Bevor wir nach Vancouver Island aufbrachen, konnten wir in jedem Reiseführer nachlesen, dass auf Vancouver Island mehr Bären als Menschen leben. Interessanterweise stromern auf der Insel nur Schwarz- aber keine Grizzlybären herum, während auf dem kanadischen Festland beide Arten vorkommen. Trotz intensiver Reserche bekam ich keine befriedigende Antwort auf die Frage, warum das so ist. Auf jeden Fall sahen wir gleich am zweiten Tag insgeamt drei Bären, die alle am Straßenrand gemütlich an irgendwelchen Gräsern herumknabberten.

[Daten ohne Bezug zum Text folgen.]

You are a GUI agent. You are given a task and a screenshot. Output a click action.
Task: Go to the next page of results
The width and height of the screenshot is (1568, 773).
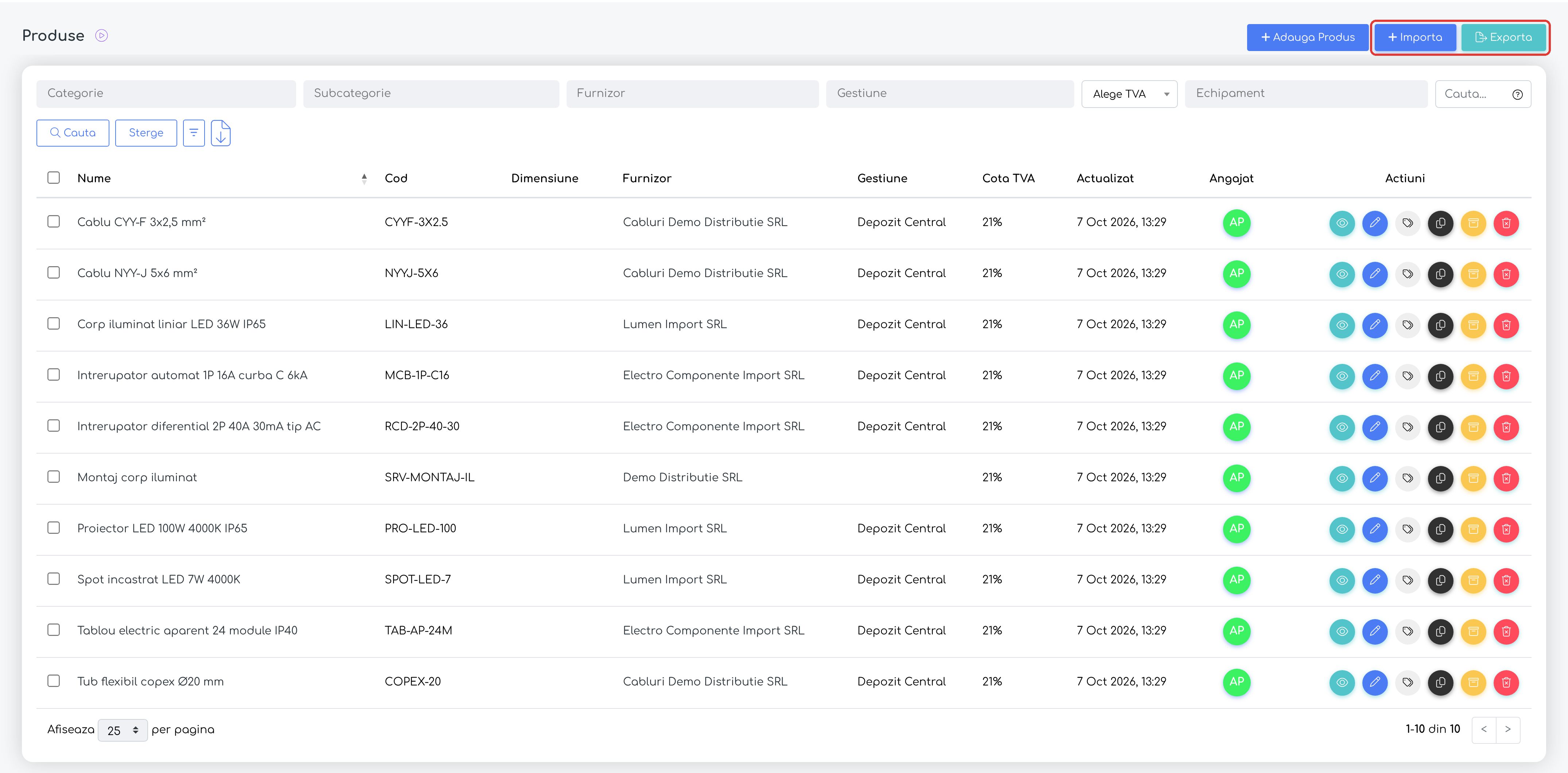click(x=1507, y=729)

Das scheint eine beliebte Beschäftigung der Schwarzbären zu sein. Da wir uns im sicherem Abstand in unserem Auto befanden, konnten wir in aller Ruhe Fotos schießen. Hinter uns hielt dann eine weitere Touristin an, die zu unserem Schrecken aus ihrem Auto ausstieg und sich dem Bären auf nur wenige Meter näherte, um ein Foto mit ihrem iPhone zu schießen. Sie schlich dabei und deutete uns an, leise zu sein. Wir fassten uns an den Kopf und fuhren davon. Sich einem Bären zu nähern und ihn zu erschrecken, ist ungefähr das Dümmste, was man machen kann. Bären bemerken Menschen normalerweise schon von weitem, und ignorieren sie, denn sie haben einen feinen Geruchssinn. Kommt man ihnen aber zu nahe und sie fühlen sich bedroht, endet das meistens böse.

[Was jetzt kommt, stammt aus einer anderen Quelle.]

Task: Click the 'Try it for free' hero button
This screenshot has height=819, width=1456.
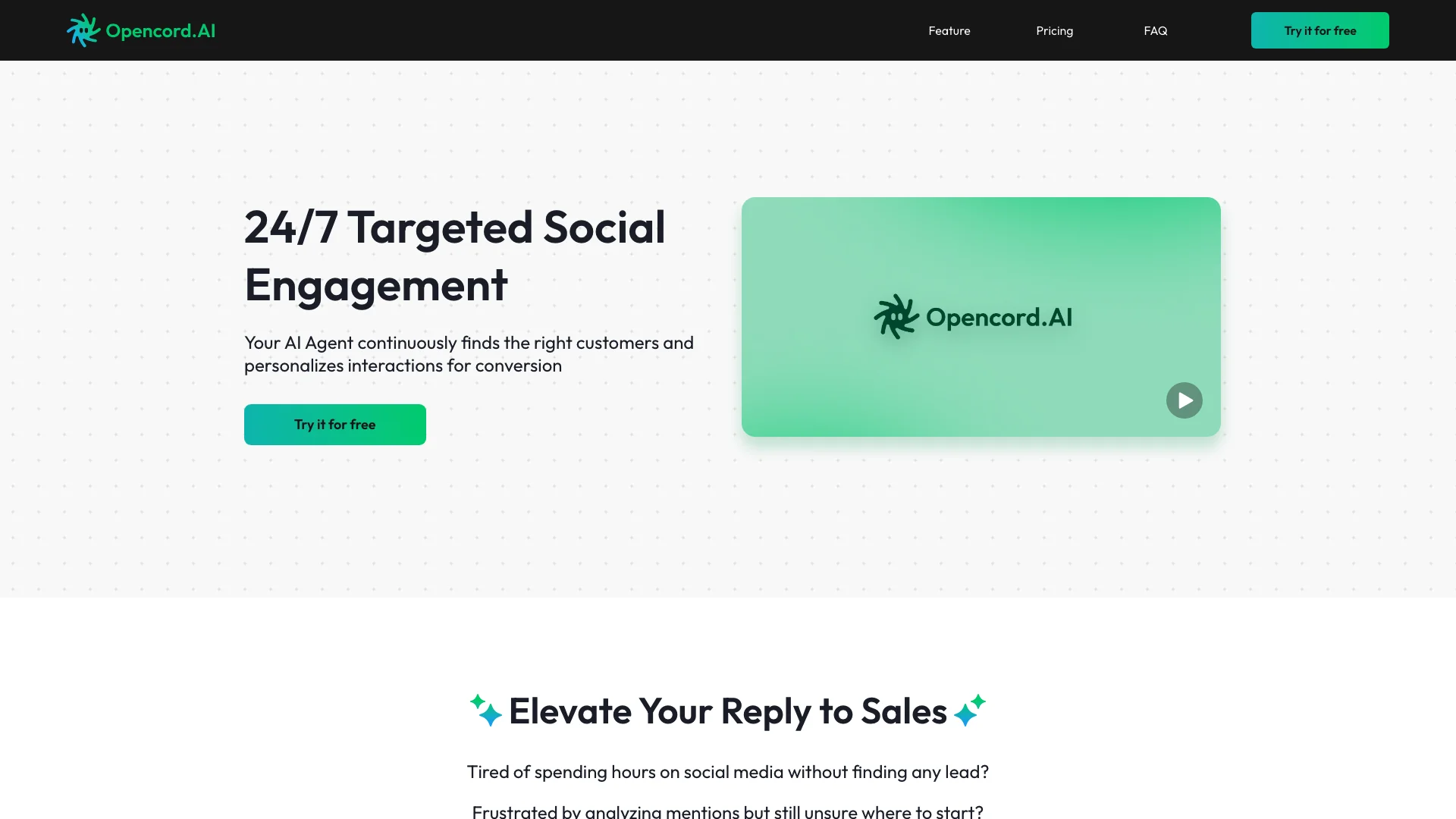Action: pyautogui.click(x=334, y=424)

Während unser Reise sahen wir im Schnitt täglich ein bis zwei Bären, vor allen Dingen, als wir uns im Norden der Insel aufhielten, denn da herrschen besonders paradiesische Verhältnisse: Wald soweit das Auge reicht und kaum Menschen. Einmal wanderten wir durch dichten Wald, kamen an einer Lichtung an und sahen einen Bären auf einer Wiese, vielleicht 100 Meter entfernt. Zum Glück war ein Wasserarm dazwischen. Die absolute irrwitzigste Begegnung mit einem Schwarzbären hatten wir, als wir in dem kleinen Ort Telegraph Cove gemütlich in einem Pub eingekehrt waren. Der Ort ist auf Stelzen im Wasser am Rande einer Bucht gebaut und Holzstege verbinden die Häuser. Wir saßen drinnen im Pub, und sahen, dass die Touristen auf der Terrasse aufsprangen und Fotoapparate zückten. Ein Bär war aus dem Wasser gesprungen, trug einen Fisch im Maul und spazierte gemütlich über die Holzstege des Dorfs zum Wald hoch. Selbst die Bedienung des Pub schien überrascht und bestätigte, dass das noch nie vorgekommen wäre.

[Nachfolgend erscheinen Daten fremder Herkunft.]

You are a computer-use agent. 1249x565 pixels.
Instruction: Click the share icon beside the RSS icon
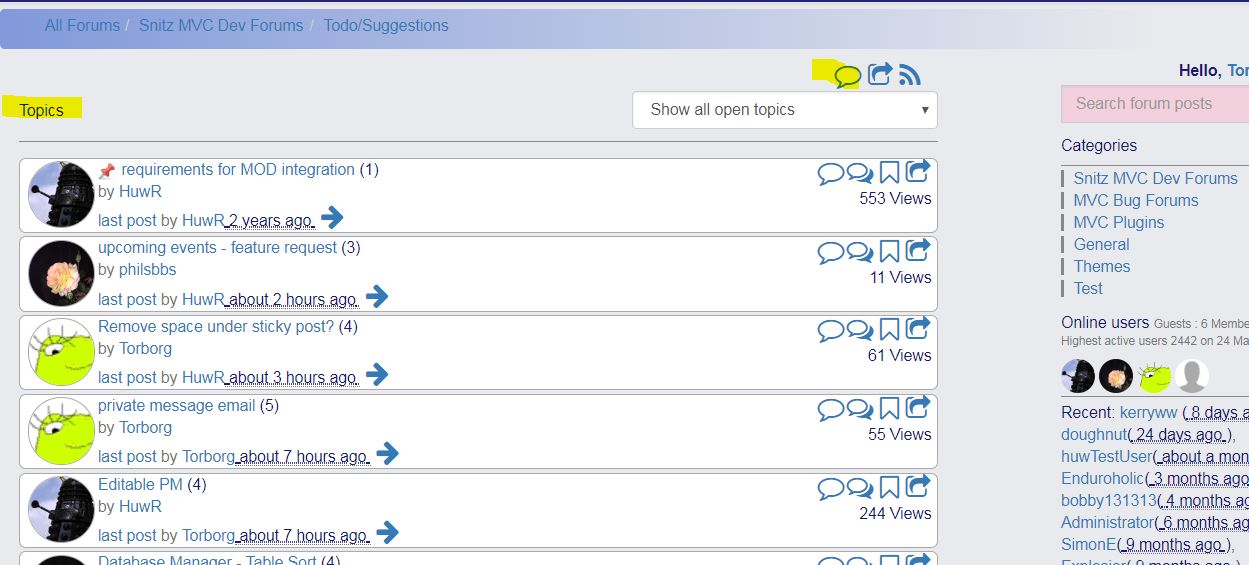tap(879, 74)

Allgemein leben die Einwohner Vancouver Islands in friedlicher Koexistenz mit ihren Bären. Während wir in Alaska auf Anraten der Einheimischen immer eine Dose Bärenspray mitführten (Rundbrief 05/2006), riet man uns auf Vancouver Island nur, bei Bärenbegegnungen Krach zu machen, damit der Bär weiß, dass jemand kommt. Wir wanderten stets brav mit Bärenglocken am Rucksack durch den Wald, trafen aber viele, die auf diese leise bimmelnden Sicherheitsvorkehrungen verzichteten.